##### Selected excerpt
It gives you a spreading around of control, as I've mentioned. So there's not one person with a big red button or a back door who can turn off your service or modify records, or somehow interfere with your operations. But it also brings a shared and decentralized accountability. So everybody who's doing things on the platform and recording this long term high integrity data to that record of what happened or who did what, they're also held to account for what they did. Because once it's there, you can't hide it.
So don't get too hung up on specific types of blockchain. Don't get too hung up on Bitcoins or Ethereums, or anything like that. Or certainly not hash graphs and some of the new technologies. The basic fundamentals of anything in the blockchain stable is that it uses cryptography, and it uses fair access principles to make sure that everybody who relies on data, and generates and uses data in their operations, has fair access, good control, and a good understanding of how trustworthy that data is.
Samantha Mabey: That's awesome. Yeah, I think a lot of people when they think of blockchain, they associate it with something like cryptocurrency, but that eliminates the actual understanding of that airline technology. So really appreciate you going through that. I think that was a great overview. So blockchain, we hear it talked about as buzz word and same with quantum computing. So bringing the two of those worlds together, what does quantum computing have to do with blockchain, and what threat do advances in quantum technology pose to blockchain?
Pali Surdhar: Should I take that, Sam?
Samantha Mabey: Yeah, sure.
Pali Surdhar: So thanks, Jon, for the really great overview or for what blockchain is. That was very succinct. You mentioned two things, or actually three. You talked about accountability and integrity, and actually, and control. So the whole thing around blockchain is that it relies heavily, very heavily, on cryptography to do a couple of things. One is for the transaction mechanisms where actors have to authenticate themselves and the data to be transacted to the system.
And the actual other side of it, probably not so relevant in some blockchains, but consensus protocols. You see more of those in cryptocurrencies, where transactions are validated by a group of notes. So they all reach consensus before you can actually add them to a block. So yeah, to my mind, I think blockchain is essentially constructed from crypto.
Jon Geater: Yeah, if I can come in, that's an interesting place to draw the threat. So I guess we are in a space, Entrust lives in a space. And what we find time and time again is that cryptography and its application are almost always misunderstood. By the time the thing is in an application or it has a name, people forget why they did it or what the purpose of the mathematics was. So I think it's really important, first and foremost, to work out what we are trying to do with the cryptography in blockchain, and how it's different to some of the sensational post-quantum stories that are coming out at the moment.
##########
##### Data lines
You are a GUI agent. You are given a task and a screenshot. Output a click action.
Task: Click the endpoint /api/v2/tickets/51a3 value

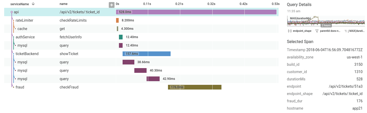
##########
▶ _Required tasks_:
• 1. In the blockchain discussion, what does Pali Surdhar say blockchain is essentially constructed from?
• 2. List the three things that, according to Pali Surdhar in the blockchain discussion, Jon talked about.
• 3. Reproduce the passage of the blockchain discussion starting with "Pali Surdhar: Should" and going on through "to the system.".

▶ _Answers per task_:
• 1. Crypto.

• 2. Accountability, integrity, and control.

• 3.
Pali Surdhar: Should I take that, Sam?
Samantha Mabey: Yeah, sure.
Pali Surdhar: So thanks, Jon, for the really great overview or for what blockchain is. That was very succinct. You mentioned two things, or actually three. You talked about accountability and integrity, and actually, and control. So the whole thing around blockchain is that it relies heavily, very heavily, on cryptography to do a couple of things. One is for the transaction mechanisms where actors have to authenticate themselves and the data to be transacted to the system.